Why is the air dissipated so much more quickly than the water?
I'm not dodging anything.
You are dodging so much it isn't funny.
You are yet to answer plenty of simple questions which show your claims to be nonsense.
Water is much more dense and is not easily dissipated into the atmospheric stack. It manages to be pushed harder into it
This should mean it works worse than just air.
I don't need to make up my mind. It's made up and is consistent.
No, it isn't consistent. You repeatedly contradict yourself.
That was just one simple example.
I grasp it quite well. All your insults do is show you have no case.
All you repeatedly ignoring large amounts of contradictions does is show you have no case.
Again, there are 2 options:
The pressure continues to push up even though the valve is open, or it does not.
If it doesn't, then there will be no reading on the pressure gauge.
The gauge has a spring always trying to force it back to its equilibrium position. If it is away from that (i.e. reading pressure), then there will be a force pushing it straight to there. If there is no force to counteract that, then it will move back, very quickly, and show a reading of 0 pressure.
In order to have it not go to 0, you need a force to counteract the force from the spring, to hold it in place.
So again, either there is force on the gauge from the gas, or the gauge reads 0. They are your only 2 options.
There is no alternative.
It means the gauge is not under pressure
WRONG!
As already pointed out, HOW DOES IT HAVE A READING IF IT ISN'T UNDER PRESSURE?
If it wasn't under pressure, it would read 0.
The only way for it to read a pressure is if it is still under pressure.
So again, is it under pressure or not?
If it isn't, the gauge reads 0. If it is, then the pressure is still exerting outwards in all directions.
Until you make up your mind and either say that the pressure is still exerting outwards in all directions, or that the gauge will read 0, you have not made up your mind nor are you being consistent.
The gauge can only read zero when it's allowed to get to that point.
Yes, by things no longer exerting pressure on it.
While there is still gas in the container, it is still exerting a pressure on the gauge, and thus it doesn't read 0.
But with your nonsense, there is no more pressure on the gauge and it can instantly read 0.
No need to wait for any equalisation because your gas is sentient and knows to only push towards the exit.
The whole point of equalising pressure is that there is still more pressure inside (exerting outwards in all directions) than the pressure outside.
The sealed pressurised container with the gauge will naturally read a set pressure
It will read a set pressure because the pressure can't change as it is closed.
If instead you heat it up, the pressure will increase.

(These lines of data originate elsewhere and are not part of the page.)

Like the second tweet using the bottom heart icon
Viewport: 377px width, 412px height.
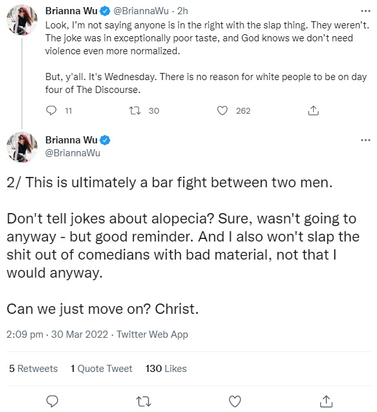pos(235,402)
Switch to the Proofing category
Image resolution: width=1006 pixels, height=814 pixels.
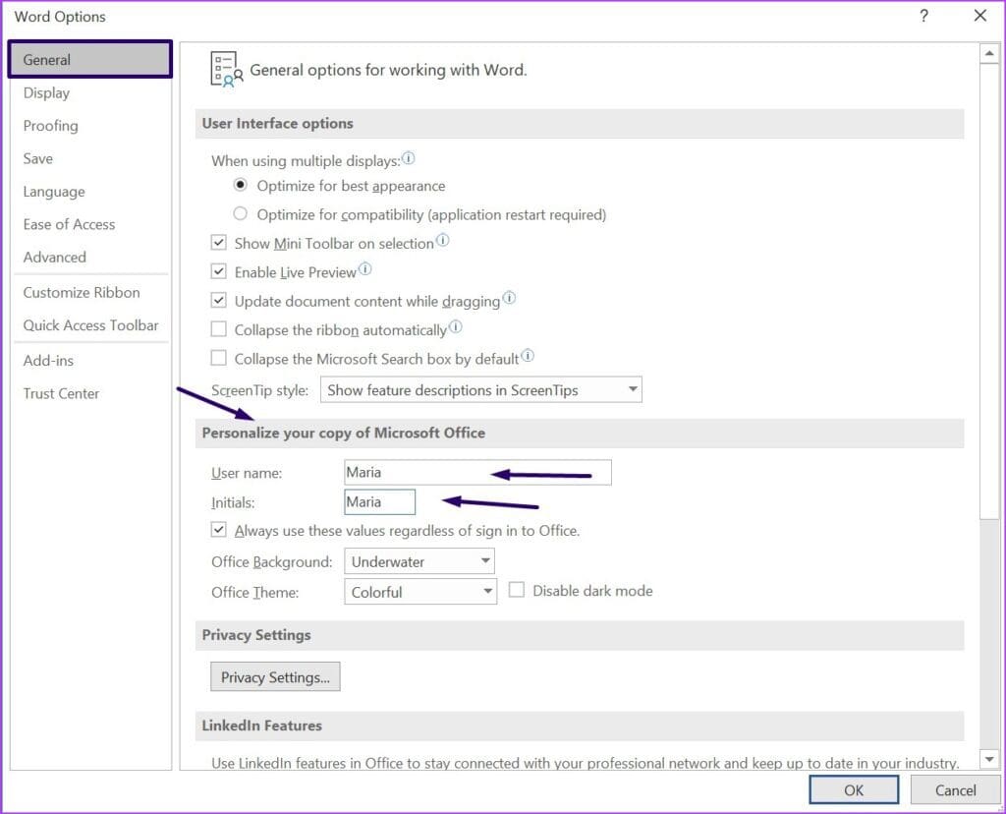51,126
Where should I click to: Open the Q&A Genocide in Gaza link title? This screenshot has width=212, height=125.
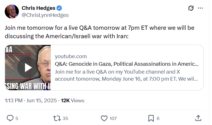[127, 64]
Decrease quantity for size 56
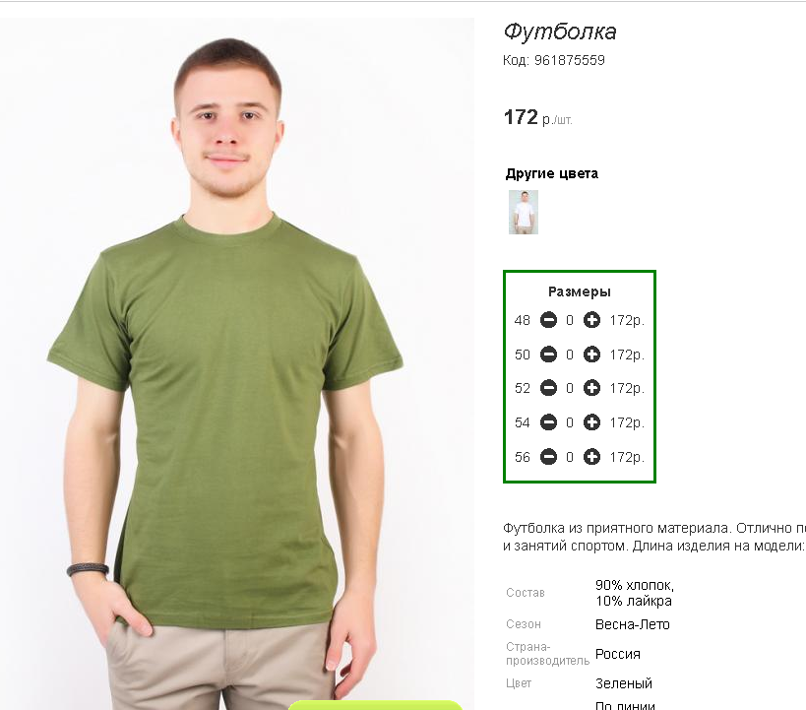 (548, 457)
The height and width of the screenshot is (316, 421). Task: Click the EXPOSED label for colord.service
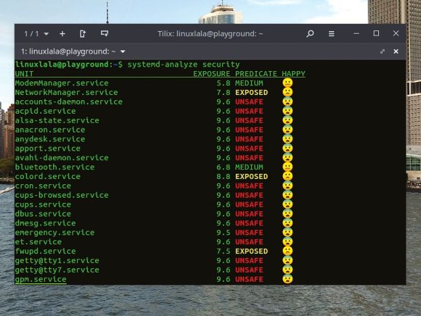[x=251, y=176]
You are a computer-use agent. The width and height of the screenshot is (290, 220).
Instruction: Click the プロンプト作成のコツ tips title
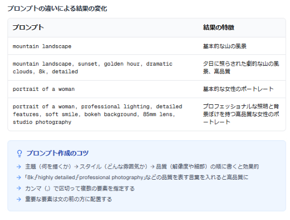57,153
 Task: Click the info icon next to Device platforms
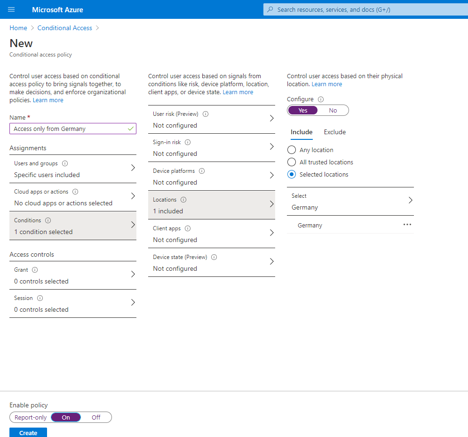pyautogui.click(x=202, y=171)
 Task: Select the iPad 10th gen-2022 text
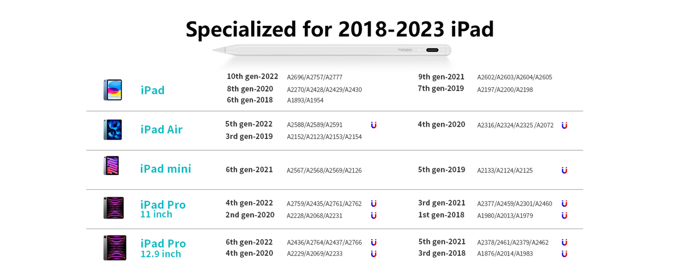[252, 77]
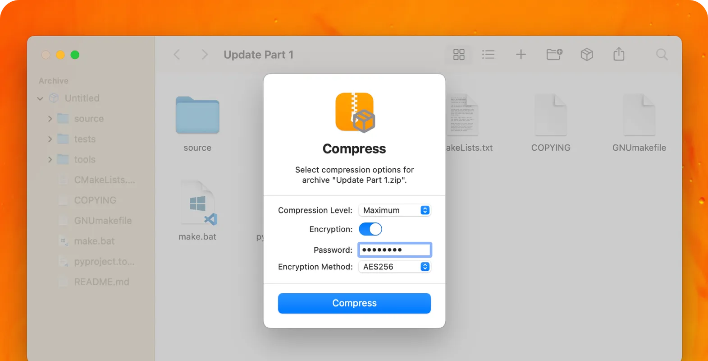Screen dimensions: 708x361
Task: Select README.md in the sidebar
Action: [x=101, y=282]
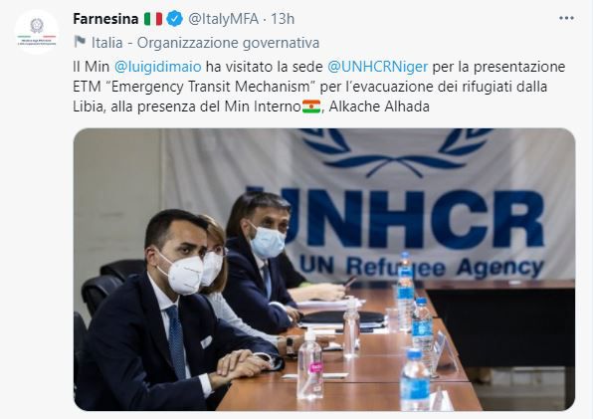Viewport: 593px width, 419px height.
Task: Click the Italian flag emoji next to Farnesina
Action: [153, 19]
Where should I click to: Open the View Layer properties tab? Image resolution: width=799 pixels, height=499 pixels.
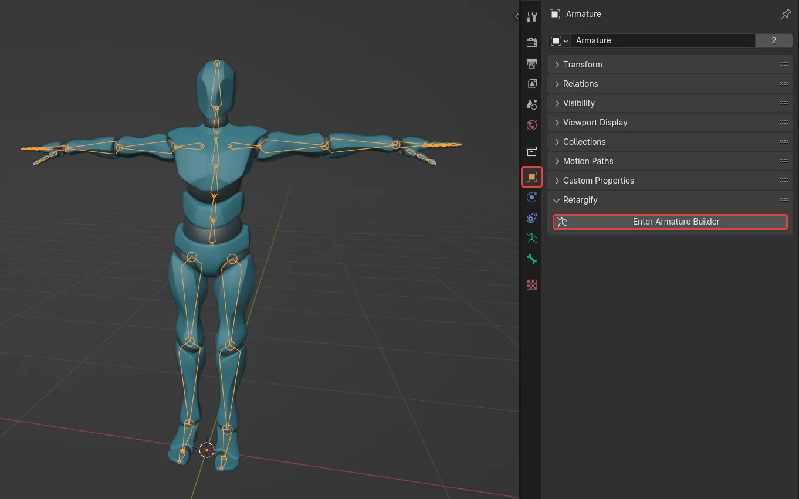(x=531, y=84)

If you cool it down, the pressure will decrease.
If the valve is open, then the pressure reading will drop, because the pressure inside is dropping.
This pressure inside is still pushing against the gauge to produce a reading, but as the gas escapes, it will drop.

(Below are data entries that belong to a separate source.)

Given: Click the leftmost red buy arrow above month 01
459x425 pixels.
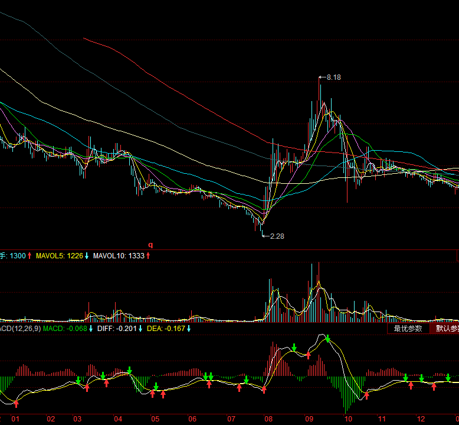Looking at the screenshot, I should 16,404.
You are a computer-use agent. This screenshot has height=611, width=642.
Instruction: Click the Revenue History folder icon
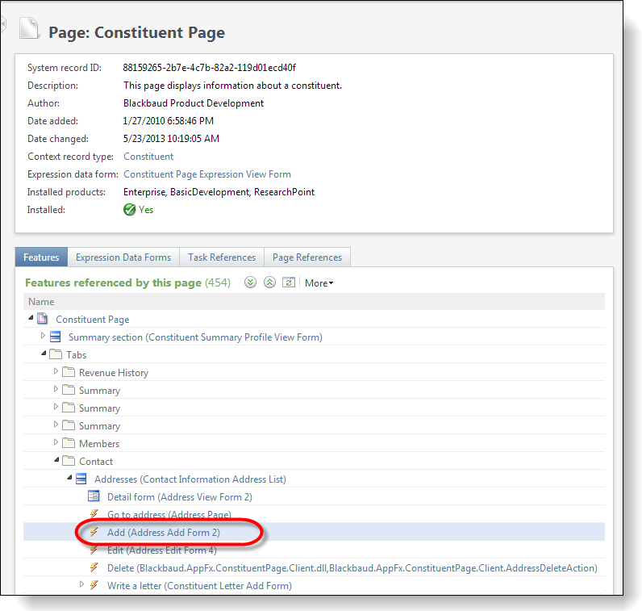click(x=68, y=372)
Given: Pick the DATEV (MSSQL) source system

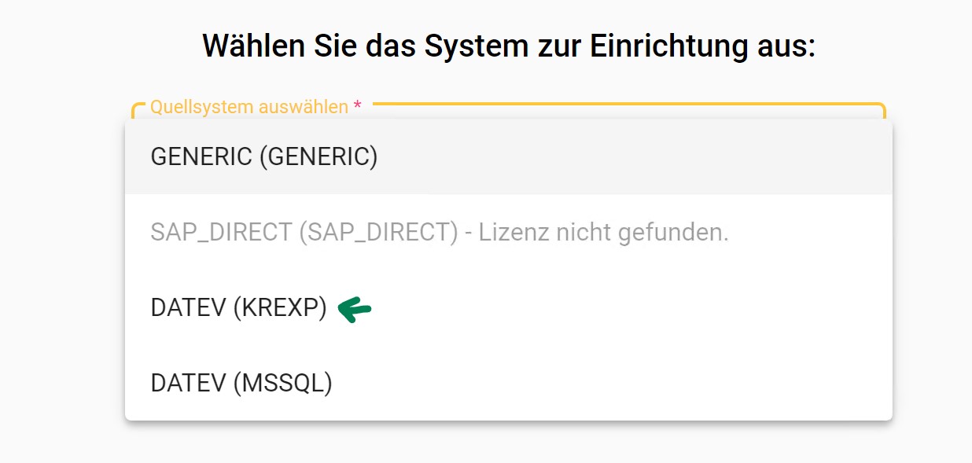Looking at the screenshot, I should click(241, 384).
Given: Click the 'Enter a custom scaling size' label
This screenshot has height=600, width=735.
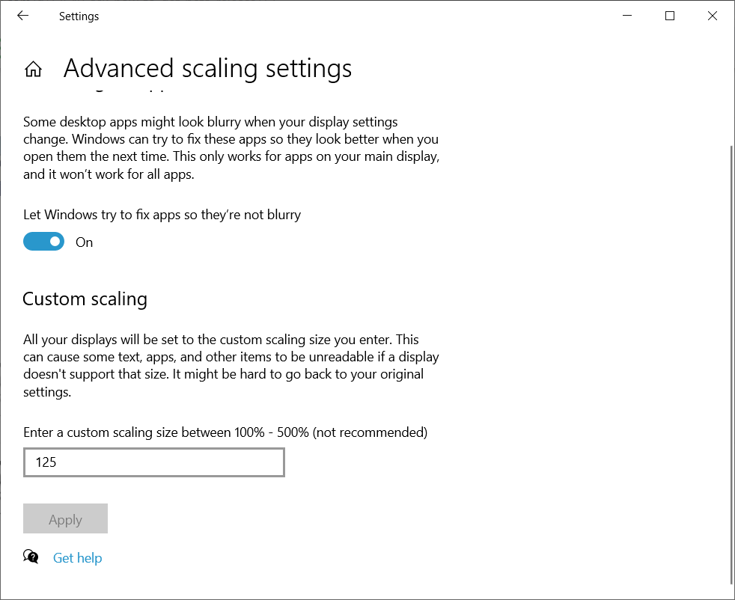Looking at the screenshot, I should pos(225,432).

Perhaps this one will be better for you:
Take a nice gas tank with a pressure gauge on one end and a valve on the other.
Cool it down, a lot, but not enough to liquefy the gas.
Now open the valve a little bit and heat the container up.

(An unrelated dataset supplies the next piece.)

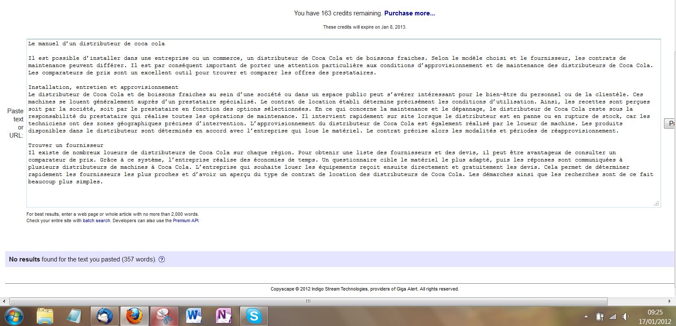Click the horizontal scrollbar thumb
Image resolution: width=676 pixels, height=326 pixels.
(307, 301)
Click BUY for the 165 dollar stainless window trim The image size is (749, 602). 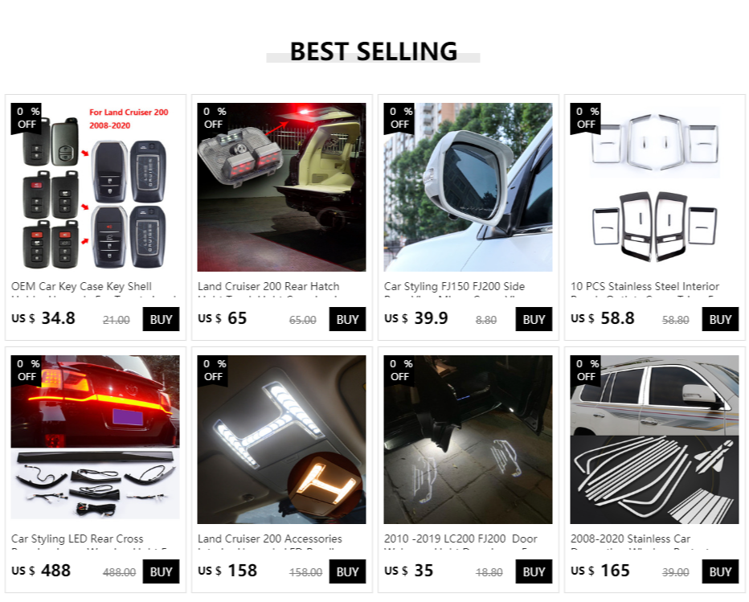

What do you think would happen to the gauge?
Let's get familiar with the gauge reading pressure and not reading pressure.
Try to do it accurately.
If the gauge is reading a pressure, then there is a force from the gas pushing against the gauge.
If there is no force pushing against the gauge, then the reading is 0.
If the pressure pushing against the gauge is constant, the reading is constant.
If the pressure is changing, the reading changes.
There is no energy being exerted towards the gauge
All that means is that the reading wont increase.
That doesn't mean that pressure isn't still being exerted towards the gauge.
Another simple analogy.
Considering how many of your "simple analogies" have already been corrected to show you are wrong, why don't you stop with them and actually deal with the issue at hand?
It's decompressing naturally.
No, its not.
If you want to see it decompressing naturally, remove the gauge from the tank.
You will see it very quickly drop to 0.
It slowly dropping as air escapes the tank shows that it is still reading the pressure inside the tank, which is still pushing outwards in all directions.
The pressure when set was potential energy reading.
That is one way to think about it.
But it doesn't negate the fact that it still need pressure pushing against it to not read 0.